▶ [Your instructions] Without the pictures, print the lines from the one holding "Instruction: Open @GanacheSilky" through the last line below, both included, exactly as they stand.

(Saved data entries)

-*-*-

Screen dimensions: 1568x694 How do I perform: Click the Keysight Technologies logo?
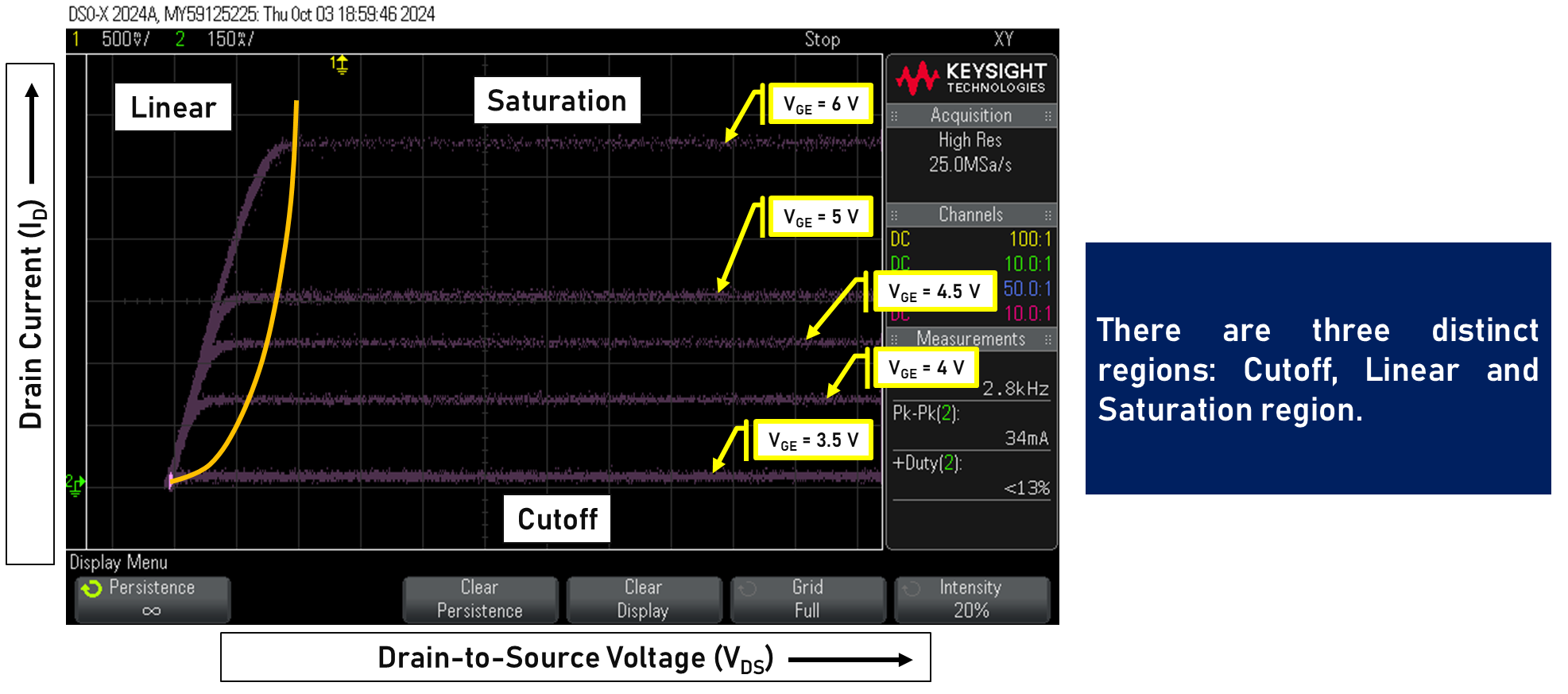[971, 78]
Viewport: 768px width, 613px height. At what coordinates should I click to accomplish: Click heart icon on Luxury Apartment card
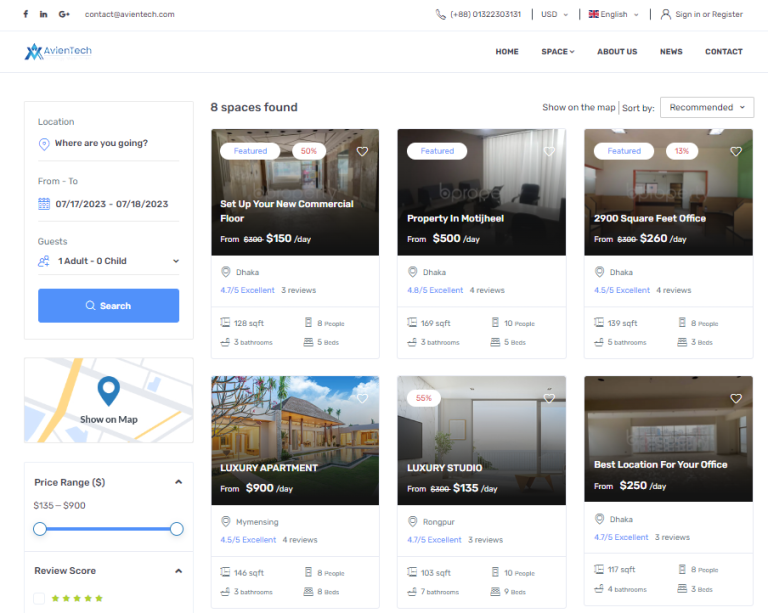pyautogui.click(x=362, y=398)
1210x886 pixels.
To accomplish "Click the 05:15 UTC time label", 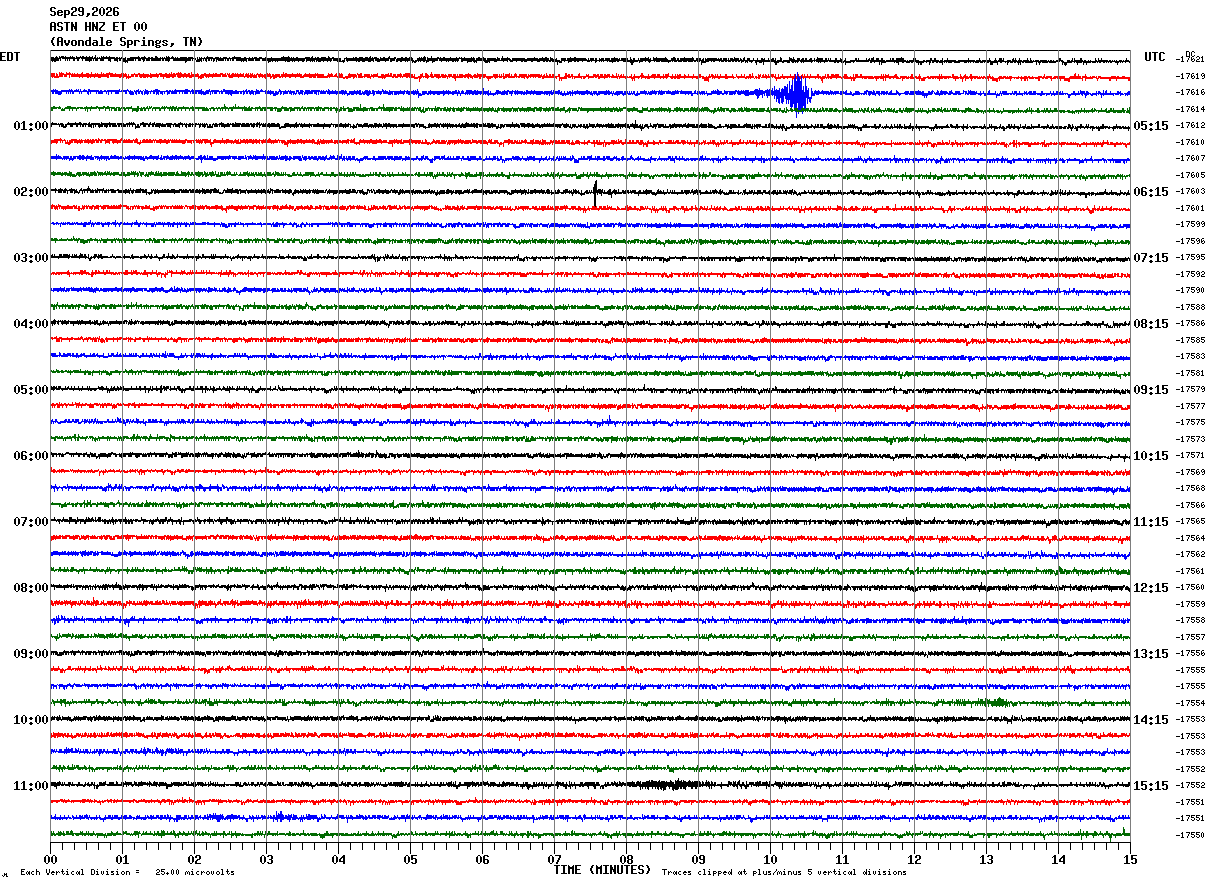I will 1151,126.
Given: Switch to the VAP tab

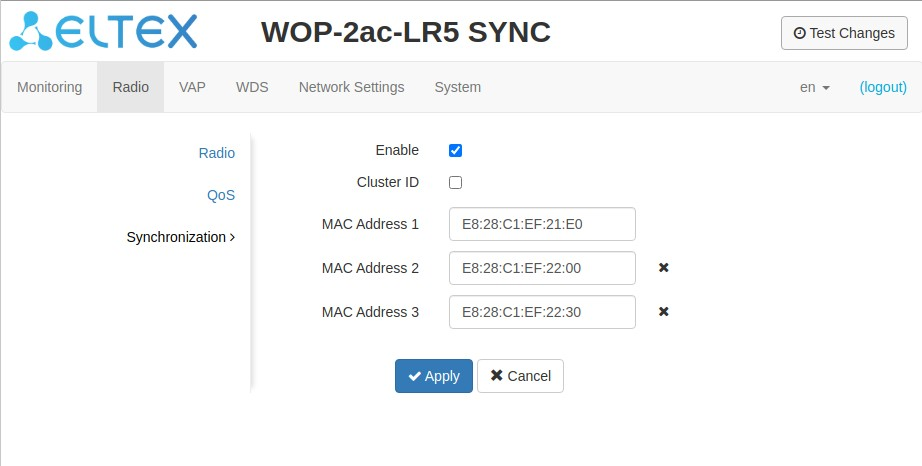Looking at the screenshot, I should pyautogui.click(x=192, y=87).
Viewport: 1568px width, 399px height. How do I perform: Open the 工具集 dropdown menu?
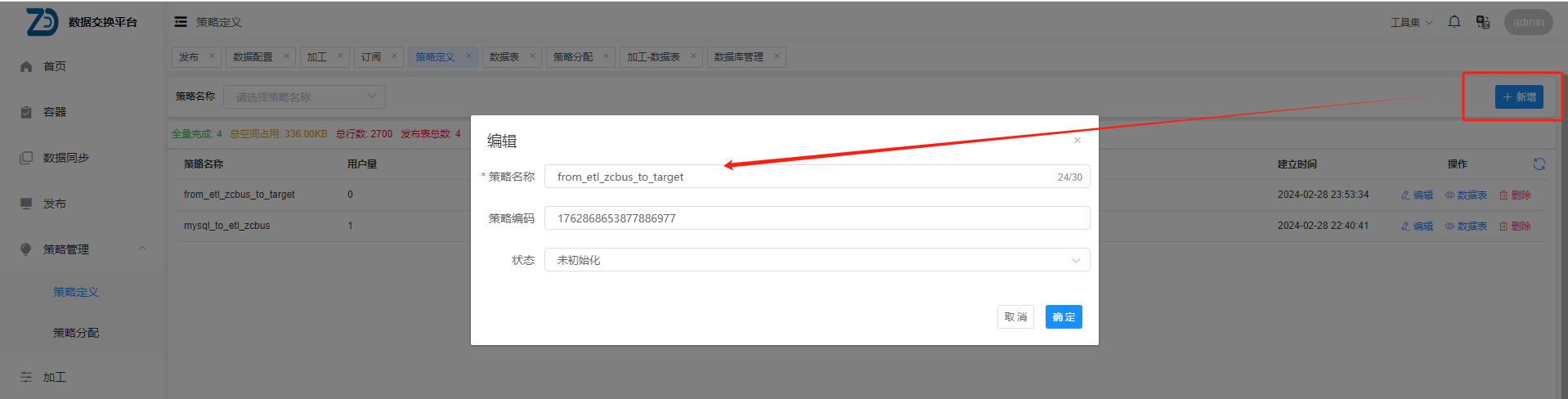[1411, 22]
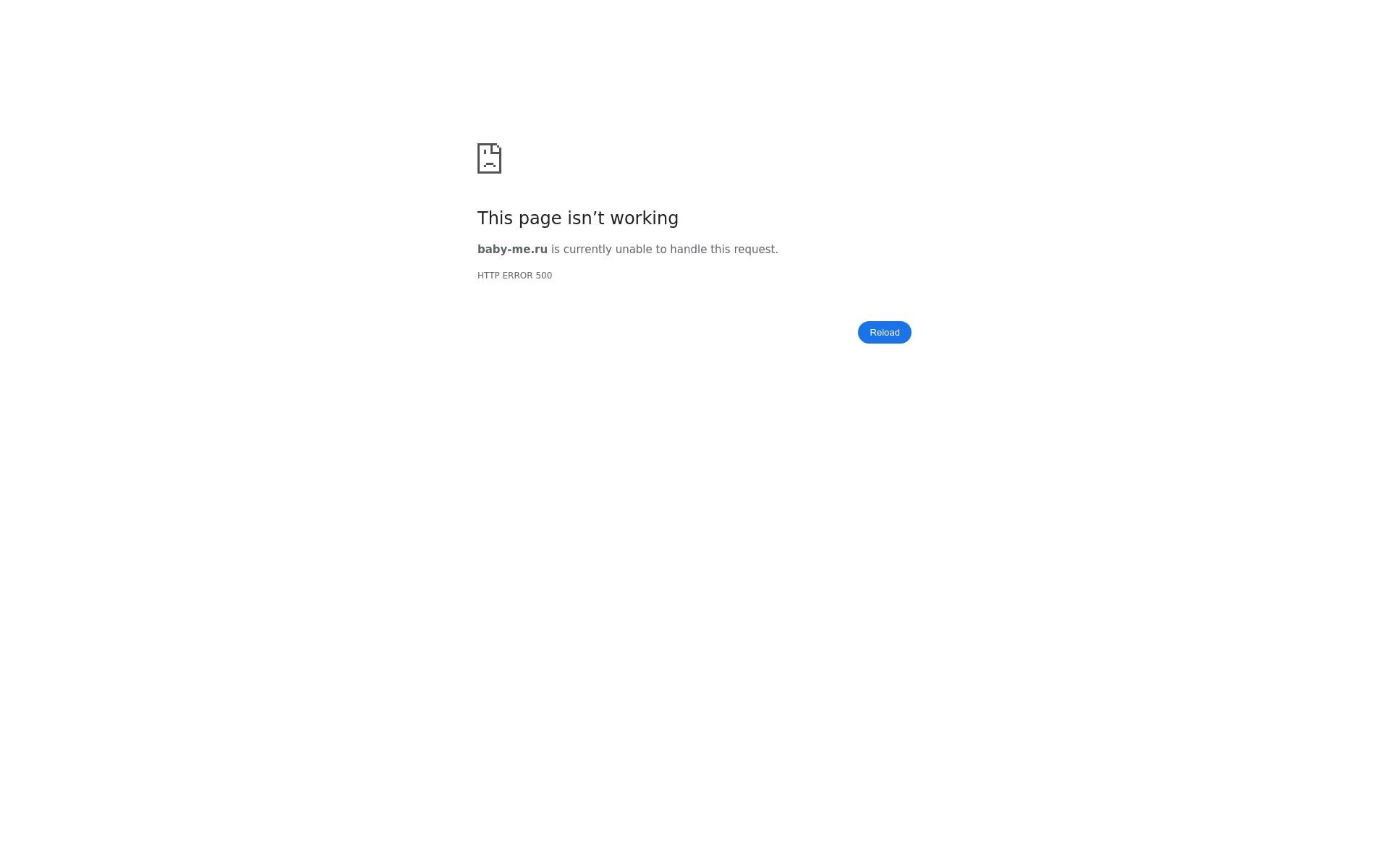1389x868 pixels.
Task: Click the HTTP ERROR 500 code text
Action: pyautogui.click(x=514, y=276)
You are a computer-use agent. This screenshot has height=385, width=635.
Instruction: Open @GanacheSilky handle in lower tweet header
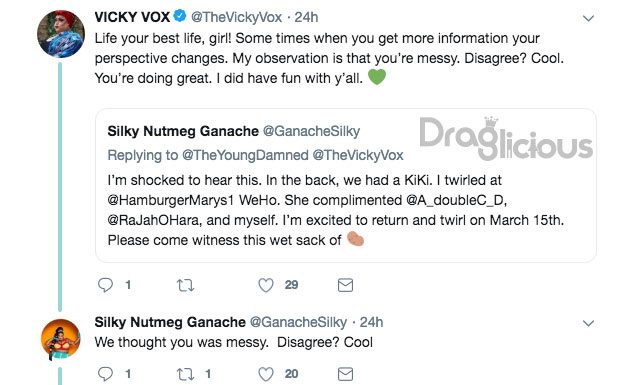pos(298,322)
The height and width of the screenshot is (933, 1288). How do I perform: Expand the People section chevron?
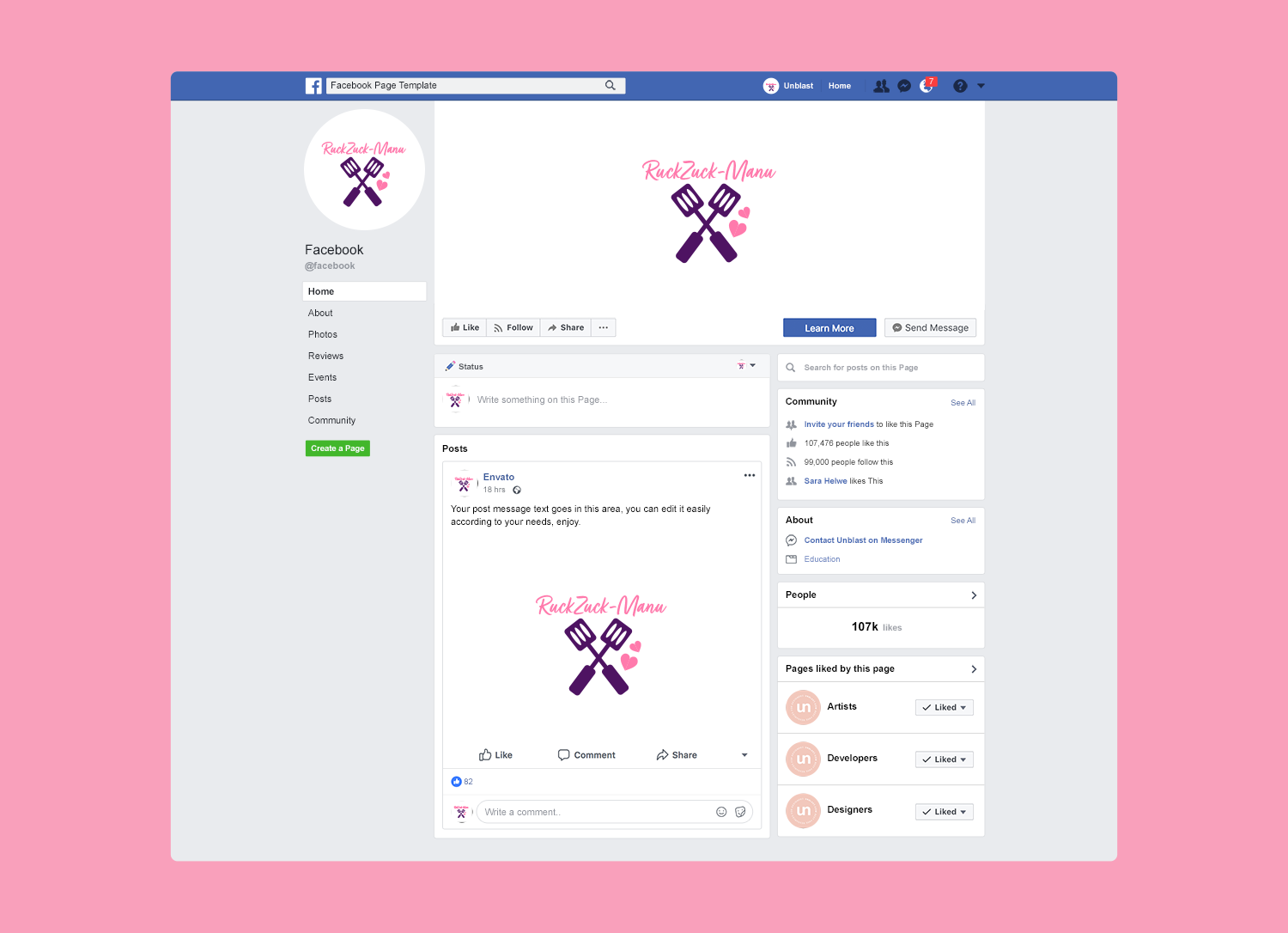974,595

-*-*-

▶ [Written solution]
Instruction: Open @GanacheSilky handle in lower tweet header
pos(298,322)
The height and width of the screenshot is (933, 1288). How do I perform: Expand the People section chevron?
974,595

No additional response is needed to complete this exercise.